_DOCUMENT PASSAGE_.
===============

Insight Into the Kinetic of Amyloid β (1–42) Peptide Self‐Aggregation: Elucidation of Inhibitors’ Mechanism of Action

The initial transition of amyloid β (1–42) (Aβ42) soluble monomers/small oligomers from unordered/α‐helix to a β‐sheet‐rich conformation represents a suitable target to design new potent inhibitors and to obtain effective therapeutics for Alzheimer's disease. Under optimized conditions, this reliable and reproducible CD kinetic study showed a three‐step sigmoid profile that was characterized by a lag phase (prevailing unordered/α‐helix conformation), an exponential growth phase (increasing β‐sheet secondary structure) and a plateau phase (prevailing β‐sheet secondary structure). This kinetic analysis brought insight into the inhibitors' mechanism of action. In fact, an increase in the duration of the lag phase can be related to the formation of an inhibitor–Aβ complex, in which the non‐amyloidogenic conformation is stabilized. When the exponential rate is affected exclusively, such as in the case of Congo red and tetracycline, then the inhibitor affinity might be higher for the pleated β‐sheet structure. Finally, by adding the inhibitor at the end of the exponential phase, the soluble protofibrils can be disrupted and the Aβ amyloidogenic structure can revert into monomers/small oligomers. Congo red and tetracycline preferentially bind to amyloid in the β‐sheet conformation because both decreased the slope of the exponential growth, even if to a different extent, whereas no effect was observed for tacrine and galantamine. Some very preliminary indications can be derived about the structural requirements for binding to nonamyloidogenic or β‐sheet amyloid secondary structure for the development of potent antiaggregating agents. On these premises, memoquin, a multifunctional molecule that was designed to become a drug candidate for the treatment of Alzheimer's disease, was investigated under the reported circular dichroism assay and its anti‐amyloidogenic mechanism of action was elucidated.

===============

_INFORMATION SUPPLIED_.

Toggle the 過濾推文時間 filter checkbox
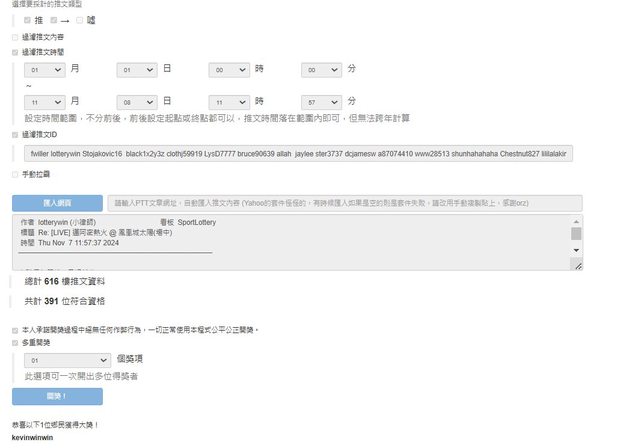 point(15,52)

===============

_EXERCISE_.
Answer these from the text on amyloid β (1–42) self-aggregation:
(a) What three phases make up the sigmoid profile seen in the CD kinetic study?
(b) Which two compounds showed no effect on the slope of the exponential growth?
(c) What multifunctional molecule was examined with the circular dichroism assay?

_OUTPUT FOR THIS TASK_.
(a) A lag phase, an exponential growth phase and a plateau phase.
(b) Tacrine and galantamine.
(c) Memoquin.